For a tract of land to qualify for wildlife use, landowners must implement management practices that help sustain breeding populations of a targeted wildlife species. To this end, they must design a Wildlife Management Plan as a component of an application. In some counties, TPWD biologists or USDA-NRCS providers may offer general guidance on completing forms or developing wildlife management plans. The Texas Parks and Wildlife Department describes seven land management practices in the Open-Space form. One may achieve wildlife management goals by applying three of these practices.

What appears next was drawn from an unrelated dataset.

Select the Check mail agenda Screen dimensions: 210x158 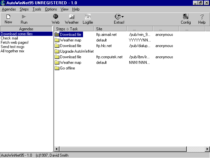point(9,38)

Wildlife Management Plan – Goals and Practices

A land manager’s goal may be to conserve, improve, or restore habitat that is crucial for native wildlife species. Before implementing any management practices, one should assess the wildlife and habitat currently present on the land. For example, one could identify native bees and butterflies, and their habitat’s resources (food & nesting). For native bees, habitat must include resources for ground-nesters and cavity-nesters. Native plants provide forage resources (e.g., Central Texas prairie plants for native bees, see below).

Wildlife Management Plans should have the following information.

  • A map and description of the property,
  • History of land use and wildlife presence,
  • Wildlife species currently found on the land,
  • Wildlife habitat description,
  • Habitat management goals and objectives,
  • Management practices and schedules,
  • Record keeping methods.

Three of seven practices in a Wildlife Management Plan are summarized.

We monitor wildlife populations to gauge the impact of a given management practice on the species. Monitoring species diversity or abundance requires doing surveys over a three-year period. We encourage the use of standardized pollinator survey guidelines and data sheets. The Texas Native Bee ID Guide contains major para-taxonomic groups that can be monitored as bee species proxies. Survey results must be tallied, analyzed, and graphed to visualize population trends.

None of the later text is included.